START Records for the task
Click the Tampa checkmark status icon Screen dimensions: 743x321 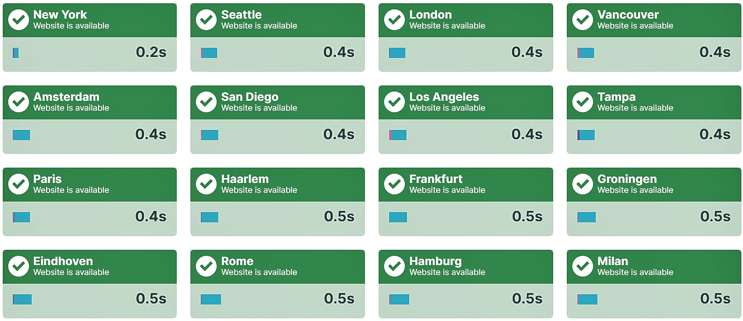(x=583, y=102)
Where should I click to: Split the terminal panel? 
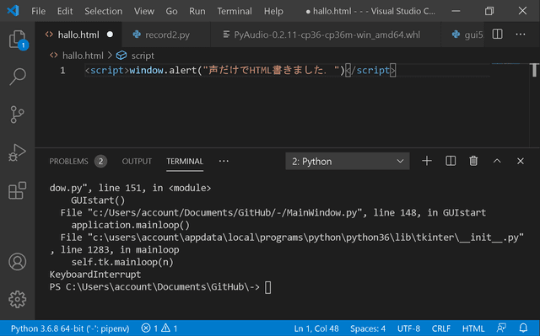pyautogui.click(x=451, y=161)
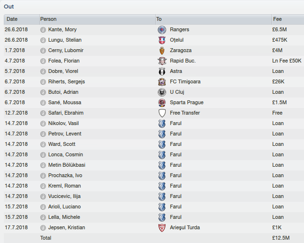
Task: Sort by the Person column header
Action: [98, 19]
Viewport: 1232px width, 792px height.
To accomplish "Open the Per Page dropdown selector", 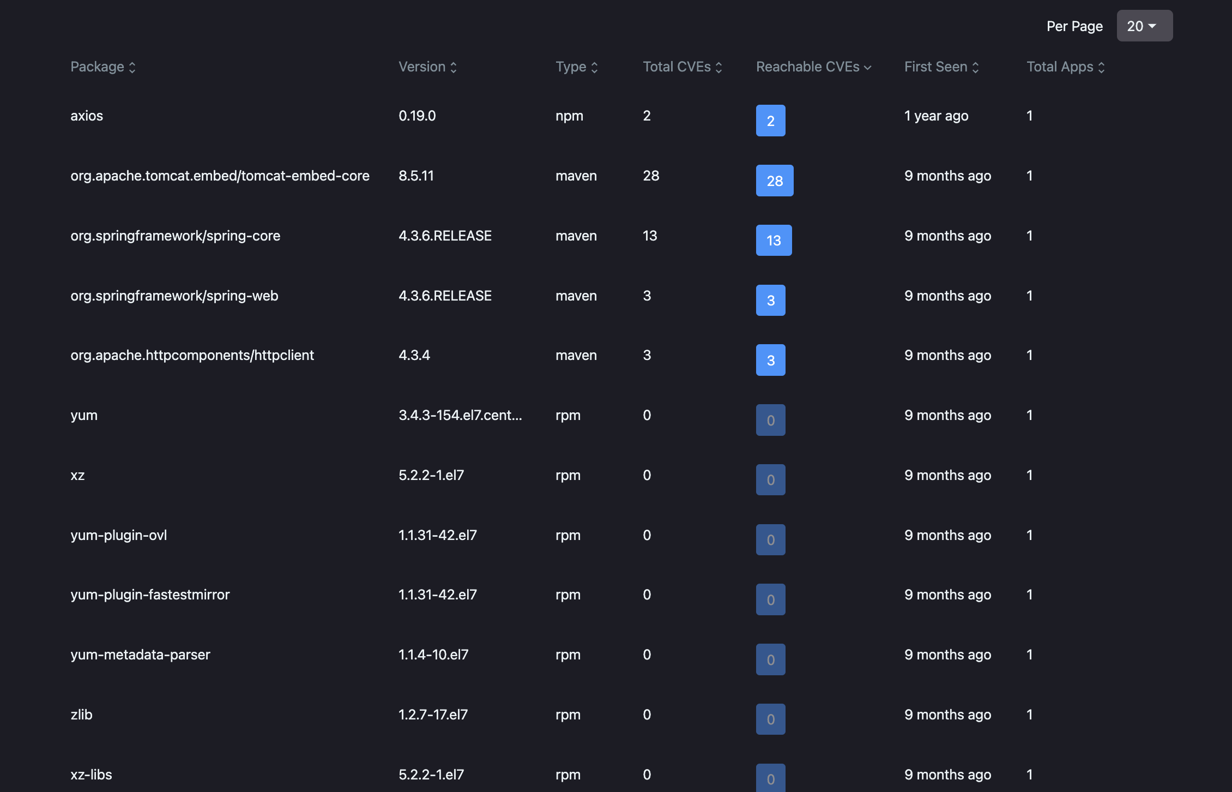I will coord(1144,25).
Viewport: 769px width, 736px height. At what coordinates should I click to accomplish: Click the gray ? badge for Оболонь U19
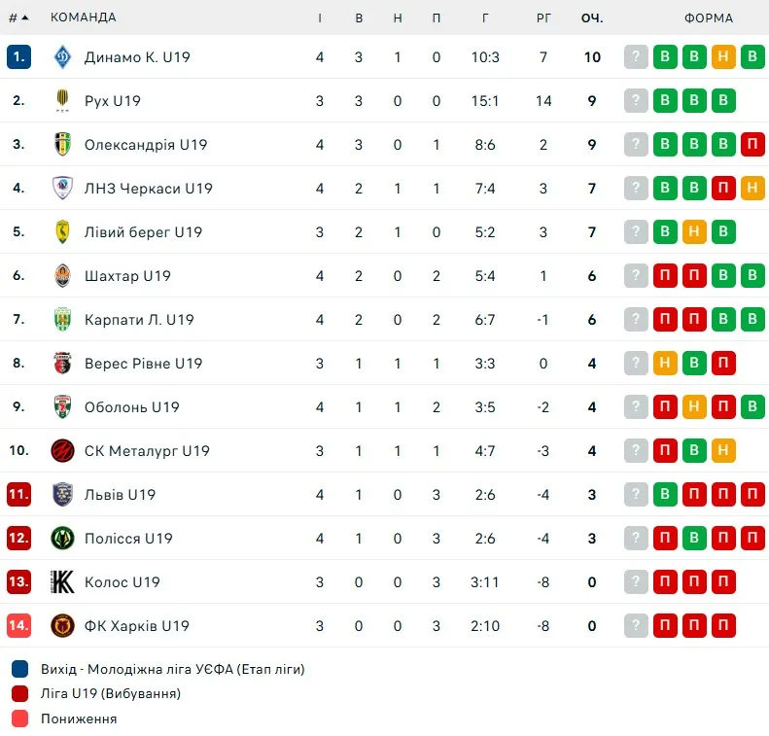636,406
END Records for the task
START Records for the task
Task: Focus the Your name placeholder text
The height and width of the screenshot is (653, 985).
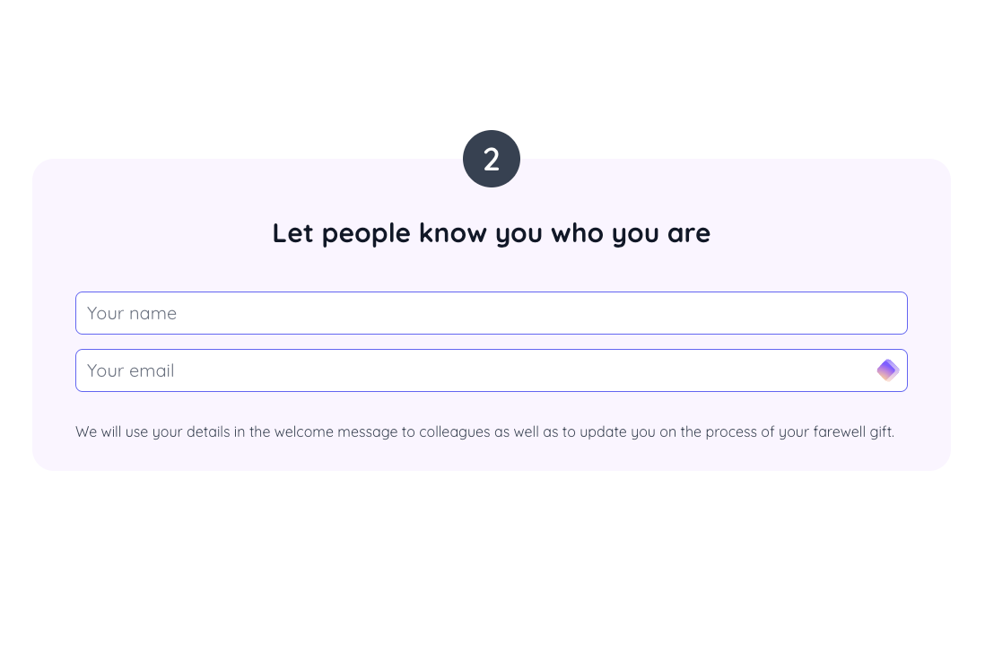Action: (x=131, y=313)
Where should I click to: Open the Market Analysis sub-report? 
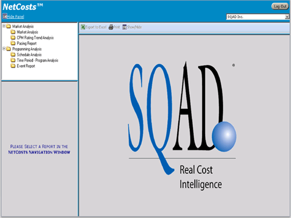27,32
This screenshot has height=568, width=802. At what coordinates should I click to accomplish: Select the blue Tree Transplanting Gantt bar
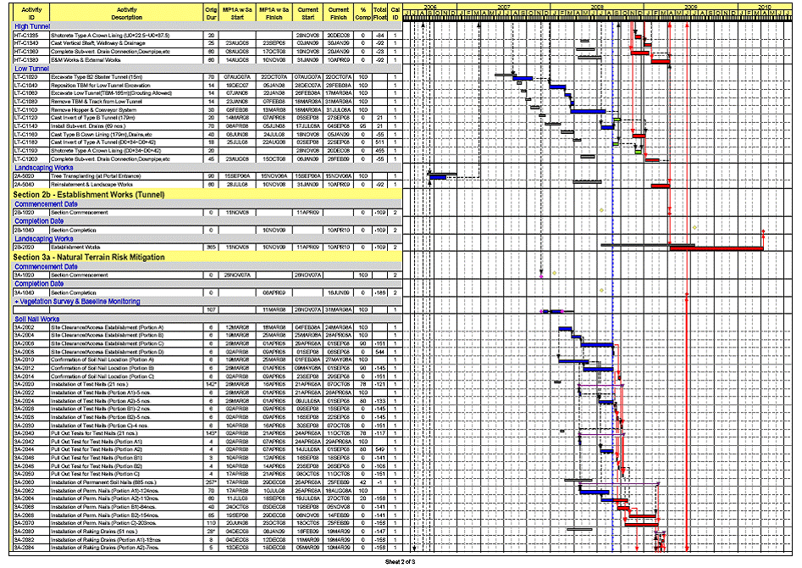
END Records for the task
Please pick out every line of the records above that contains the word "what", and copy each one in full.

▸ The solution:
Viewport: 769px width, 736px height. At what coordinates should I click to accomplish: Click the gray ? badge for Оболонь U19
This screenshot has height=568, width=802. At what coordinates should I click to accomplish: Select the blue Tree Transplanting Gantt bar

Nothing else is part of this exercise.